Sous des dehors provocants, le cynisme ancien exprimait ironiquement le souci d'une morale sans illusion ni compromission. Mais les sociétés modernes ont donné le jour à une espèce particulière de cynisme, étroitement mêlé aux fonctions qu'y remplit la communication et au rôle complexe qu'elle joue pour les individus ou les instances de pouvoir. Les processus de rationalisation qui en constituent une composante majeure confèrent au savoir un «regard mauvais» dans lequel on a de plus en plus de mal à reconnaître les espérances que les Lumières avaient fondées dans les progrès de la science et de la raison. En ce sens, Peter Sloterdijk voit dans le cynisme moderne une expression typique de la «fausse conscience éclairée», une conscience «qui a assimilé les leçons de l'Aufklärung, mais se trouve dans l'incapacité de les accomplir»5. Après avoir successivement traversé, non sans mal, la psychanalyse, le marxisme, les événements, le succès puis le déclin des idéologies et bien d'autres choses encore, la conscience éclairée revêt aujourd'hui les traits d'une conscience sans illusion et sans avenir. Comme l'observe Sloterdijk, «la succession des formes de la fausse conscience que l'on a connue jusqu'ici – le mensonge, l'erreur, l'idéologie – doit être tenue pour incomplète; la mentalité actuelle exige qu'elle soit complétée par une quatrième structure: le phénomène cynique». Le cynisme moderne, non seulement simule la communication pour la soumettre à des conditions strictement privées, mais donne résolument congé à toute forme de validité, et par conséquent de consensus. L'entente, au sens où en parle Habermas, ne présuppose-t-elle pas l'existence et la conscience, au moins virtuelle, de fins pouvant être reconnues et voulues comme telles? Les prétentions à la validité qui entrent dans toute argumentation en constituent une composante essentielle et nécessaire. Le cynisme moderne, pour sa part, présente apparemment cette particularité de pouvoir accueillir en lui conscience, savoir et rationalité tout en restant étranger aux normes d'une morale universaliste.

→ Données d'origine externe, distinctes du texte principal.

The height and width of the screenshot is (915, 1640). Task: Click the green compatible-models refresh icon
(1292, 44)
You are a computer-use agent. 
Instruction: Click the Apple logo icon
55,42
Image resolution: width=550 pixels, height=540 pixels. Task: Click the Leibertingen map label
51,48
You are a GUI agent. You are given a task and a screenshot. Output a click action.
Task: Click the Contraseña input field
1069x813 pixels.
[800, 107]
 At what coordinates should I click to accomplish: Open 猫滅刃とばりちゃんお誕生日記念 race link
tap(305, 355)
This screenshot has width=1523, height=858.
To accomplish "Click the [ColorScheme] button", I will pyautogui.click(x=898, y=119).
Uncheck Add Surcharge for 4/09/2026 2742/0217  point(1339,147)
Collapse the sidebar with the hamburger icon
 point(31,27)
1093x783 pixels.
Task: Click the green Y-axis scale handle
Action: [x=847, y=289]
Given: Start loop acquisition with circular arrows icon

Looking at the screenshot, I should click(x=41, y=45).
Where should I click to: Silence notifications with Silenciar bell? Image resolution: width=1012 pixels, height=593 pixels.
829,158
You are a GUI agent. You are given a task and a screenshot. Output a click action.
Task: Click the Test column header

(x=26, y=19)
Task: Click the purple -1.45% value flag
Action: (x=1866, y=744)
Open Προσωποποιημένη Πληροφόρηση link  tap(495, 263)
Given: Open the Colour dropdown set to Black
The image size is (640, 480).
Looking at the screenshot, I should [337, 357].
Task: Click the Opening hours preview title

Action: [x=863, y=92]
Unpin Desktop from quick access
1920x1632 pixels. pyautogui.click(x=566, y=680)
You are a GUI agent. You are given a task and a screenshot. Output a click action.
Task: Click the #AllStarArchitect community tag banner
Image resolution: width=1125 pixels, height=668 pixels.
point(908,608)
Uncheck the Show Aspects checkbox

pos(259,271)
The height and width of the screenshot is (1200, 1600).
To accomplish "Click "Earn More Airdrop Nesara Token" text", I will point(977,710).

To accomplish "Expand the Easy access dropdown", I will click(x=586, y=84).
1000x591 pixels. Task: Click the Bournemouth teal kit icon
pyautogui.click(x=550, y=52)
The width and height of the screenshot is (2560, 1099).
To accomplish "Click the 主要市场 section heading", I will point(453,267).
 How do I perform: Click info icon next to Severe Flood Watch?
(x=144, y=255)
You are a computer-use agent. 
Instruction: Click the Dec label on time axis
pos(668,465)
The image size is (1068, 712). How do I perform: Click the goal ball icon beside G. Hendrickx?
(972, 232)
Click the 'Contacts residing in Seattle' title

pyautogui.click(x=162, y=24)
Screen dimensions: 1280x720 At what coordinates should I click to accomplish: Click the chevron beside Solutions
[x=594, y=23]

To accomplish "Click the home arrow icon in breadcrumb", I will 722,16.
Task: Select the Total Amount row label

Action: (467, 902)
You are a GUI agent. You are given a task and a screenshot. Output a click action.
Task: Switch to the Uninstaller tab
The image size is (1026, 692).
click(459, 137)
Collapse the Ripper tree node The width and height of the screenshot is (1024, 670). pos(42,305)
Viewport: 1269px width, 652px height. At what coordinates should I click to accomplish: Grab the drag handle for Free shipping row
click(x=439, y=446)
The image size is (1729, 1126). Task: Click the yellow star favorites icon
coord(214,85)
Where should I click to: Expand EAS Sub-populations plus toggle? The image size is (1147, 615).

A le considérer globalement, ce cynisme dénoue les liens que les Lumières avaient établis entre le progrès des sciences et du savoir, la capacité, pour chacun, de faire usage de son entendement et les chances d'une émancipation qui devait permettre à l'homme de réaliser les fins morales de l'humanité. Comme l'a écrit Jacques Bouveresse6, «ce que révèle l'analyse du cynisme contemporain, ce sont en effet les interactions de subjectivismes en état de tension et d'alerte permanentes, qui n'ont nullement l'intention de se plier aux exigences d'une raison communicative universelle ou de se laisser réellement communiquer quelque chose, mais cherchent plutôt à utiliser la fiction trompeuse de la communication pour satisfaire des intérêts et atteindre des objectifs tout à fait privés». Pour le cynique, la règle n'est évidemment pas: communiquons! ni même: composons! mais plutôt: «Tu ne vas pas me la faire, je finirai bien par t'avoir!» Il est cette expression moderne de l'affirmation de soi qui se confie à ce que l'on appelle désormais des opportunités. Lié à une expérience singulière des règles, à une forme nouvelle de reconnaissance de la convention et de la vanité des fondements, la communication ne comporte pas pour lui d'autre fin que l'occasion d'une affirmation immédiate. Pour Jean-François Lyotard, comme pour Derrida, l'idée même de consensus est équivoque, et lorsqu'elle se voit accorder le statut d'un a priori ou celui d'un «idéal», elle entre franchement en contradiction avec l'«éthique de la discussion». Et comme le suggère également Vattimo, qui l'associe à un idéal d'autotransparence de la société, elle traduit «un idéal de domination et non d'émancipation7». Mais quelle valeur faut-il dès lors attribuer, si l'on songe à ces incertitudes, à une éthique qui ne s'entoure pas d'autres garanties que celles du «monde vécu» ?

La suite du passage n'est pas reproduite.